Warning in geom_line(method = "lm", formula = y ~ x, color = "blue2"): Ignoring
unknown parameters: `method` and `formula`
p1

  ggplot(global, aes(x = cpi_score_2019, y = cpi_score_2020, fill =region)) +
  geom_boxplot() +
  labs(
    x = "cpi_score_2019",
    y = "cpi_score_2020",
    title = "Relationship between CPI score 2019 and CPI score 2020 by Region",
    fill = "region",
    caption = "Source: Transparency International") + 
    scale_fill_manual(values = c("Asia Pacific" = "yellow","Western Europe" = "purple",
                               "Sub Saharan Africa" = "orange","Europe and Central Asia" = "red",
                               "Middle East and North Africa" = "blue", "Americas" = "pink")) +
  theme_minimal()
Warning: Orientation is not uniquely specified when both the x and y aesthetics are
continuous. Picking default orientation 'x'.

Conclusion essay

How I cleaned the dataset up

To clean my dataset for this project, I set all the variable names to lowercase to avoid keeping track of capitalizing. I also ensured that there are no spaces between variable names using gsub command, specifically the cpi scores and the ranks. I ran the head command again to look at the changes made. Other steps for cleaning included renaming the region codes to full names and using some inclusion / exclusion criteria to select desired columns to use for my regression model and removing na’s.

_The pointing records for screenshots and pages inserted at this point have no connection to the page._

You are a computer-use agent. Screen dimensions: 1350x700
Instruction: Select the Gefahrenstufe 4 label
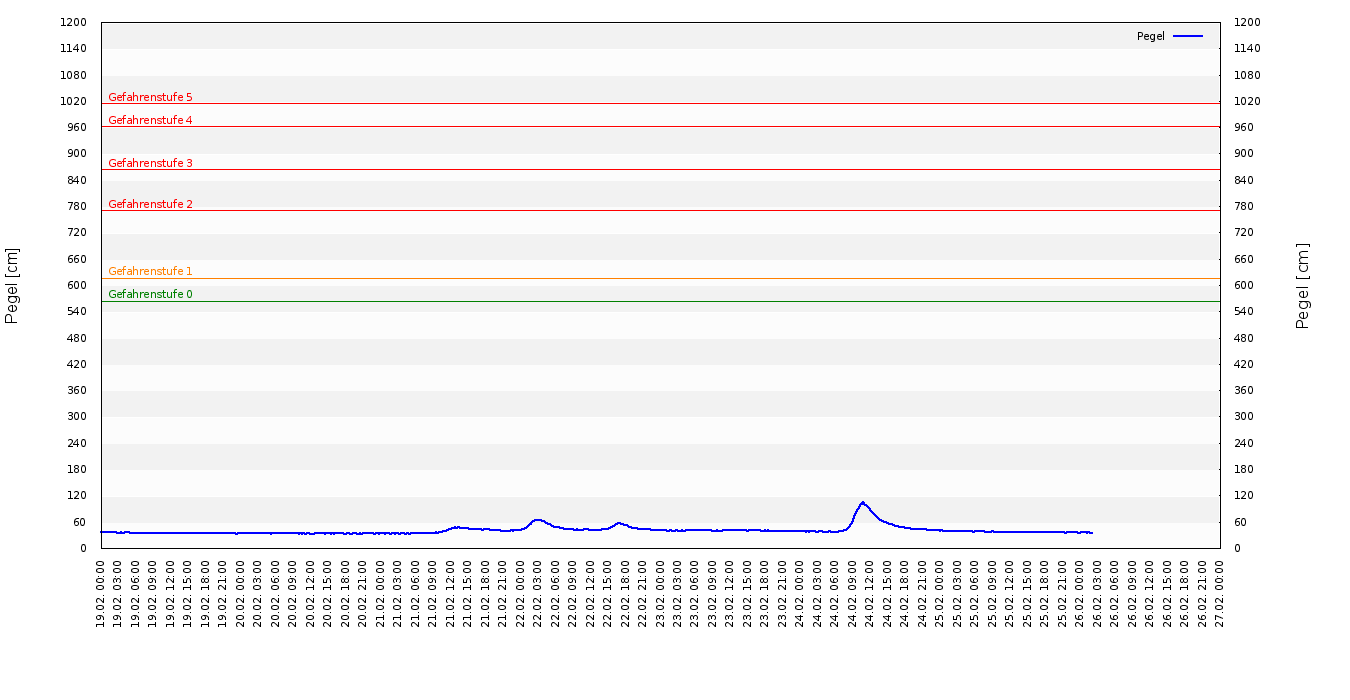click(150, 120)
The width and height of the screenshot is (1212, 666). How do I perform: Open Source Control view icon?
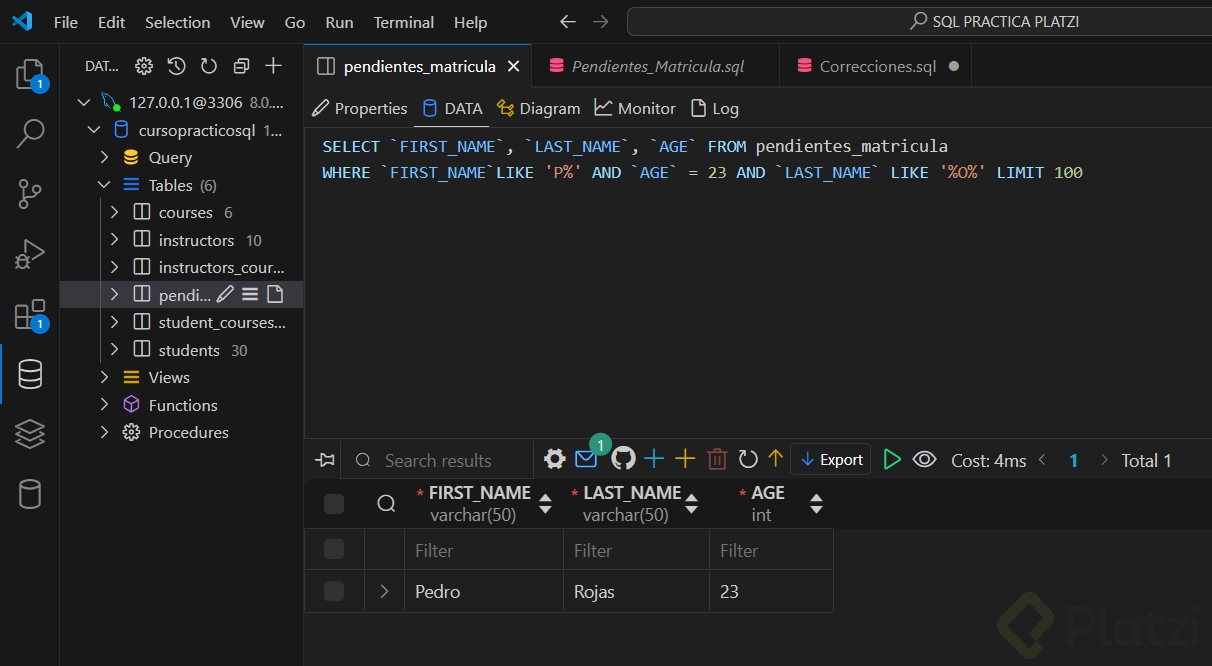[30, 194]
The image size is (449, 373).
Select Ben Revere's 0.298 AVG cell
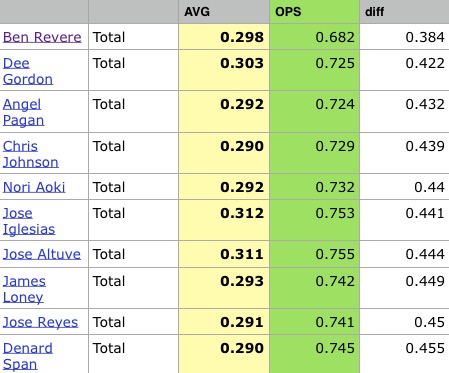[224, 37]
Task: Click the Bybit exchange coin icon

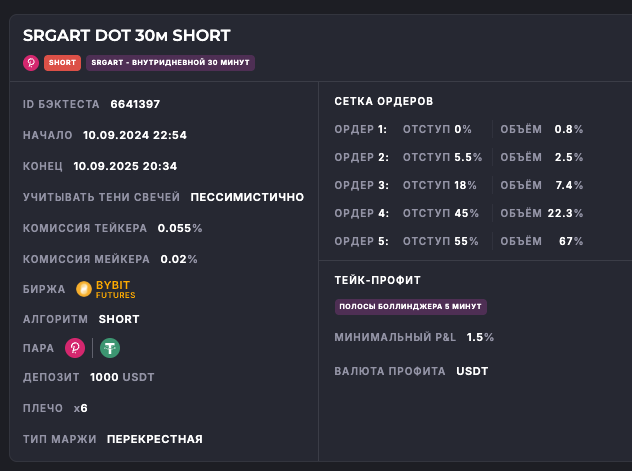Action: [x=84, y=289]
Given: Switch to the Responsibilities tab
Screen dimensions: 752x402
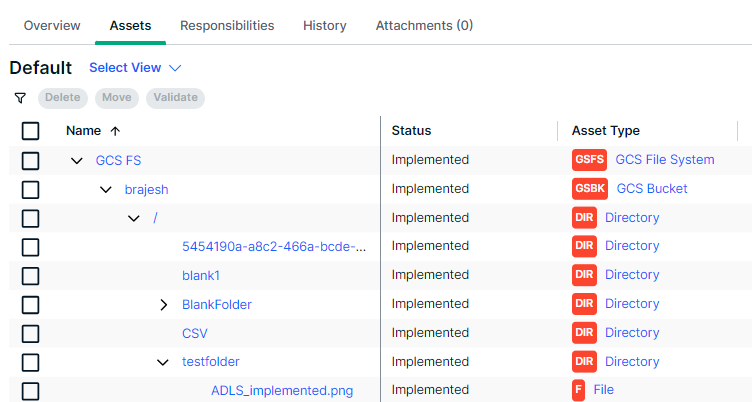Looking at the screenshot, I should coord(227,26).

What the visualization represents, any interesting patterns or surprises that arise within the visualization.

The plot visualization did not surprise me as I knew that cpi score 2019 and 2020 had a very high correlation. As I looked at it, I see that indeed the correlation is very strong because the line steadily rises from left to right, showing that as one variable increases, the other variable also increases in a predictable manner.

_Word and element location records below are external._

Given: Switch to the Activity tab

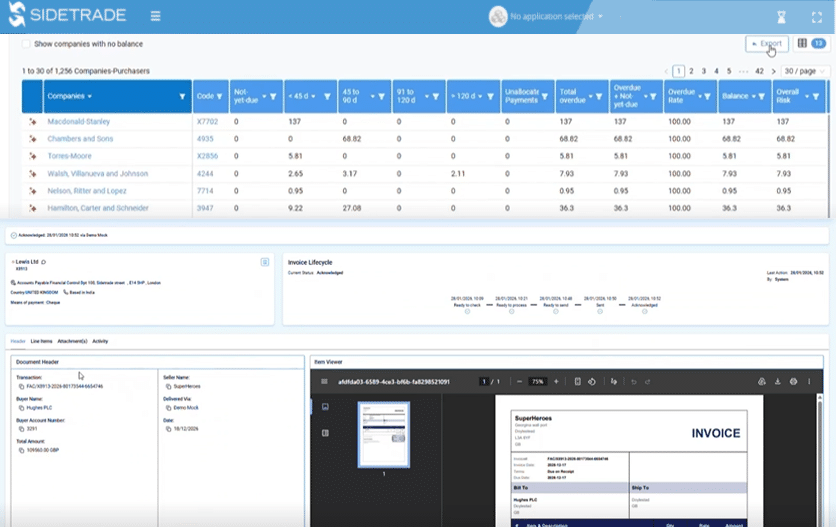Looking at the screenshot, I should (100, 341).
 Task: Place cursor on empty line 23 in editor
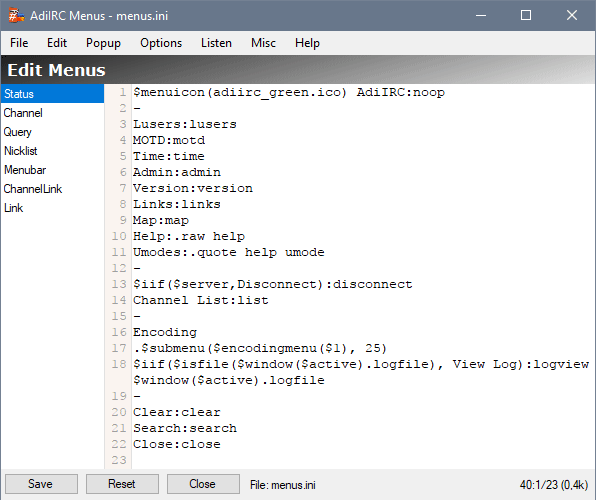tap(361, 460)
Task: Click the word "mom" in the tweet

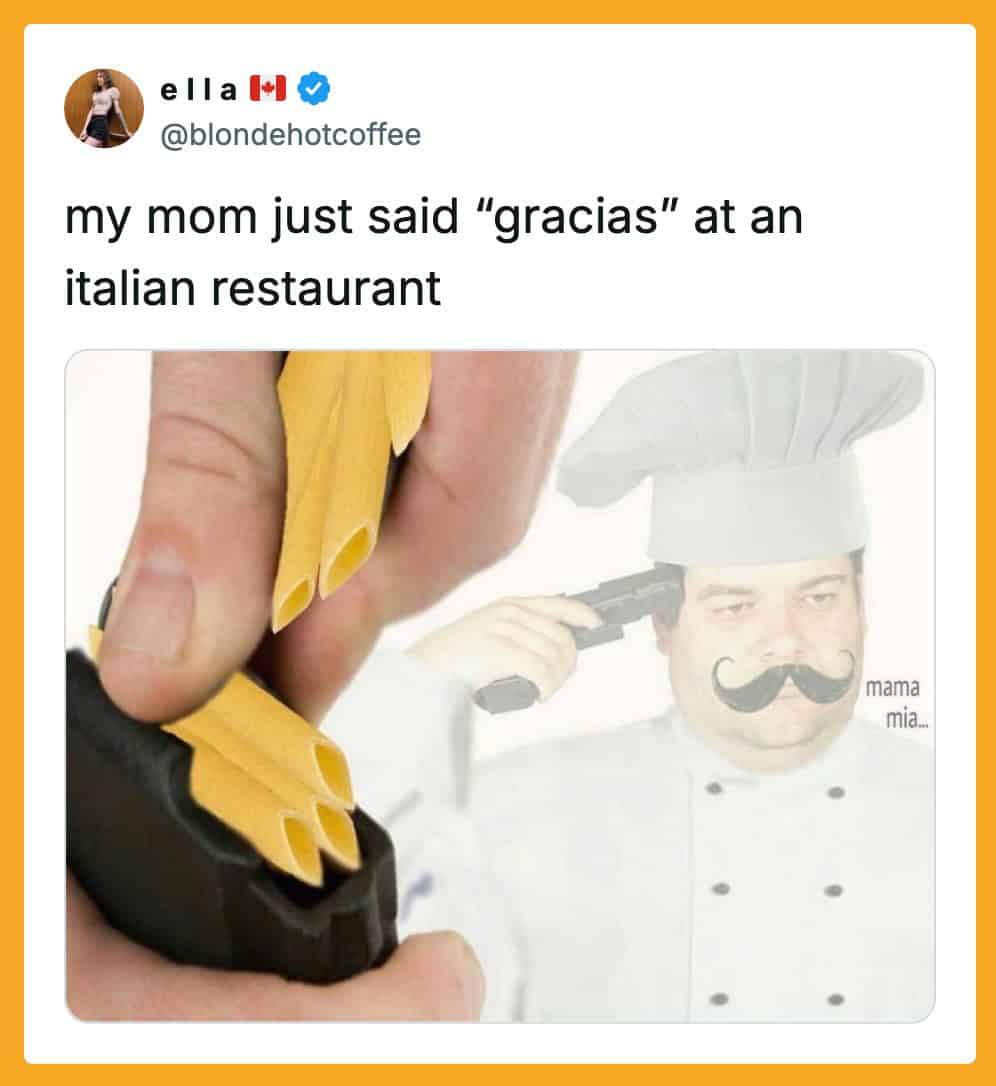Action: coord(202,217)
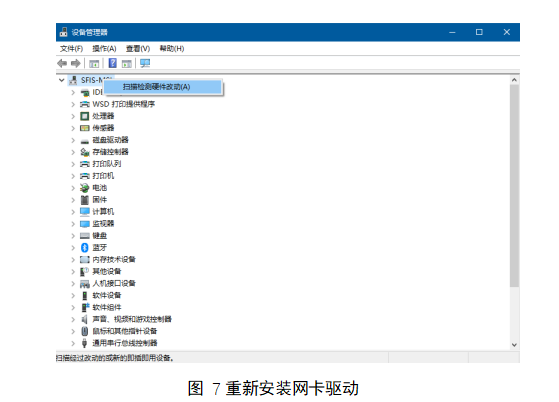
Task: Click the forward arrow toolbar icon
Action: pyautogui.click(x=75, y=63)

Anything that you might have shown that you could not get to work or that you wished you could have included

I realized that my dataset was not really allowing me to do a very interesting analysis. I wished I had more diverse raw data to analyze specific variables such as gdp per capita, political systems, income levels, education attainment, and other factors to learn more about the relationship between cpi score and other factors. This project has also made me realize the importance of starting early to be able to take more time on it.